“You mean the Revanche. Certainly, only a very few of your fellow-countrymen wish for that any longer.”
“That is just the trouble. Magnanimous feelings, bold ideas are dying out.... No, not quite so bad as that ... they still live, but they are suppressed, kept down ... and what can you expect as long as a party is in power sacrilegious enough to lay violent hands on the Church? Thence only one thing can rescue our poor land: to restore the monarchy.”
“Are you a leader of les Camelots du Roy?” asked Rinotti.
“No; the methods of these young men are too coarse for me—they even shock the claimants themselves. Yet I am undisturbed: Dieu protège la France. In one way or another Providence will restore to us our old rights. If not a king, perhaps a dictator, or a great soldier will come.... We have already had one or two attempts to that end: Boulanger, Marchand ... the right one will sometime appear, and if he should succeed in winning back the beloved provinces, even if he should merely wave the colors in order to hasten to the frontier, then,—then all Frenchmen would follow him with wild enthusiasm.”
Rinotti shook his head. “Do you believe so? I opine that a war which your nationalists themselves should start would no longer be popular in the country. The storm must break out somewhere else: Germany would have to be entangled in war with England or Russia; then France might go to their help and in the natural course of events the Revanche might come of itself; even the régime might be changed. Why, even a defeat might result in overturning the republic and the new king might have the chance of restoring the conditions that you desire.”
“That would be fine! But how can one look forward to such events when everywhere these anti-military doctrines are making their way not only in Socialist congresses, but even in public entertainments, like these here—and in presence of the heads of States!”

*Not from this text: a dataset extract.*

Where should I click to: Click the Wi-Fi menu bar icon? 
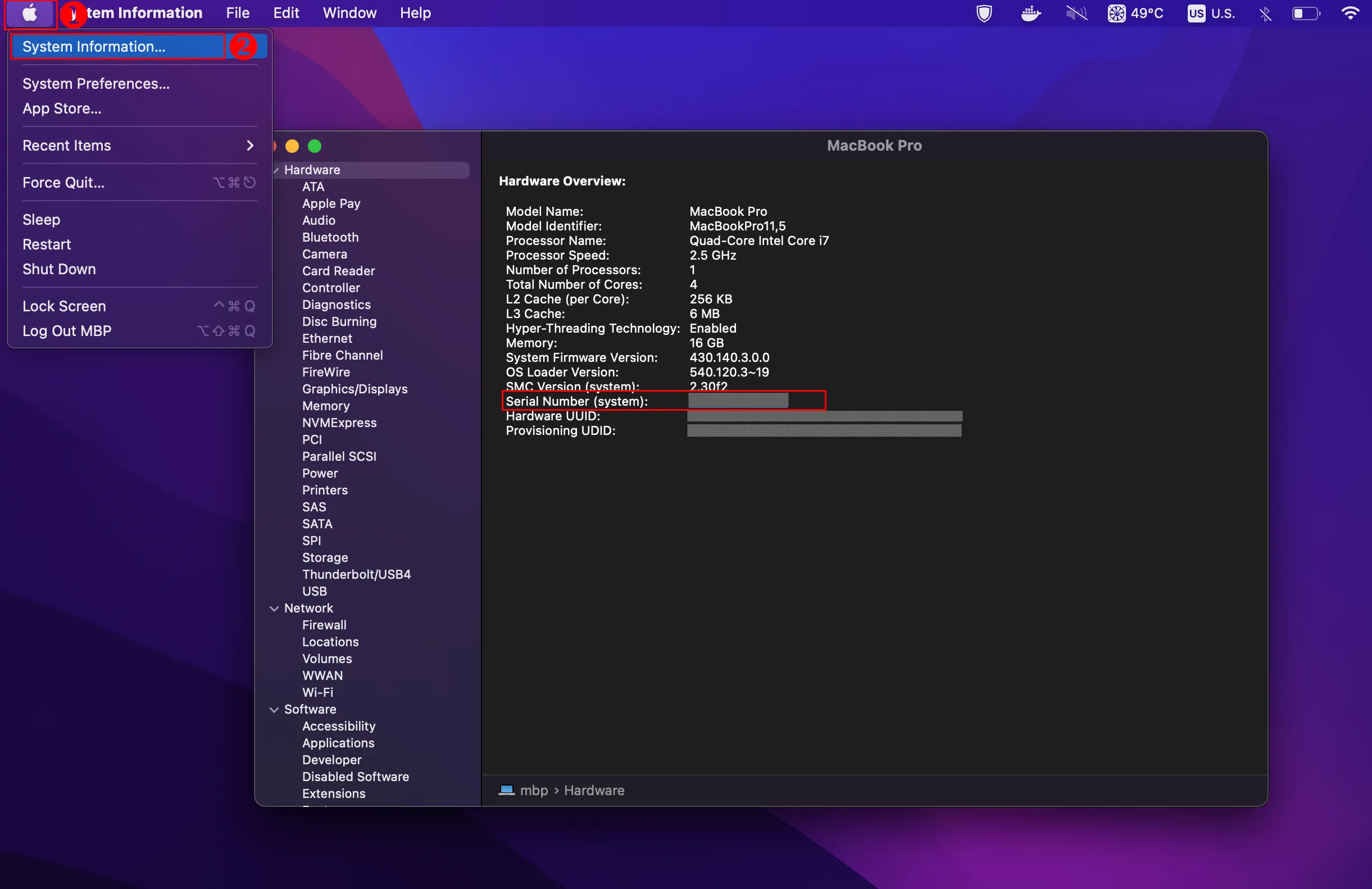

“Words, words!” exclaimed Rinotti scornfully: “borne away by the wind. And even if the wind should carry away a few fruitful seeds, when will they sprout?—In the far, distant future. Meantime, however, deeds come to the front ... deeds of the present, which are the fruits of seeds scattered in the past. The old hatred, the old distrust, the long cumulated threats: all that must rage itself out first. And the entire world of to-day is prepared for it; school has trained for it, the masses are drilled for it; the instruments are ready. And how easily do these latent forces break out into acute manifestation! What is preached by good people, but bad politicians,—à la Helmer,—arouses no fanaticism, however conciliatory, however reasonable it may sound. Can one ever bring conciliation to fever-heat or reason to a flame? Ah, believe me, only the violent instincts drive the machinery called history. And those who are elected to make history need nothing else but force, and again force, in order to keep the machine going in the direction which they want. And the general conception ‘force’ splits into separate qualities: unbending will, unscrupulousness, inflexibility, formidableness—these are the attributes of the great statesman. But only in his political activity; as a private citizen he must at the same time be amiable, yielding, full of good humor, tender to his family, polite to his subordinates—in general, what is called ‘un charmeur.’ In addition he must have genius; and this, too, is needed: he must have luck!”
La Rochère had accompanied Rinotti’s utterance with nods of satisfaction. “You are a wise statesman!” he exclaimed; and leaning over to look the marchese in the eye, he asked in a lower tone of voice: “Tell me, is there likelihood of war breaking out anywhere? Do you perchance know anything about it?”
Rinotti bit his lips: “I know nothing, and if I did, I should not tell.”
Prince Victor Adolph was sitting on his balcony, reading over and over a letter which he had received that morning from home. Its writer was his oldest brother, the crown prince, who informed him, under the seal of confidence, that an old project, which had once before been broached and then dropped, had come to the front again and was on the point of accomplishment. The point was, that Victor Adolph was to be made regent of a border province which was aspiring to independence. By this appointment, the province would immediately find its desires for autonomy fulfilled. This was a tempting outlook: anything rather than the empty show of military service so detestable to him. In this position, opportunity would be afforded him of working up, of carrying out plans the mighty outlines of which hovered before his mind. A joyous feeling of expectation stirred the young man’s soul. The future, the future—it lay open before him; and he would fill it with progressive ideas, with progressive deeds, with “soaring thoughts” ... He dwelt on these words.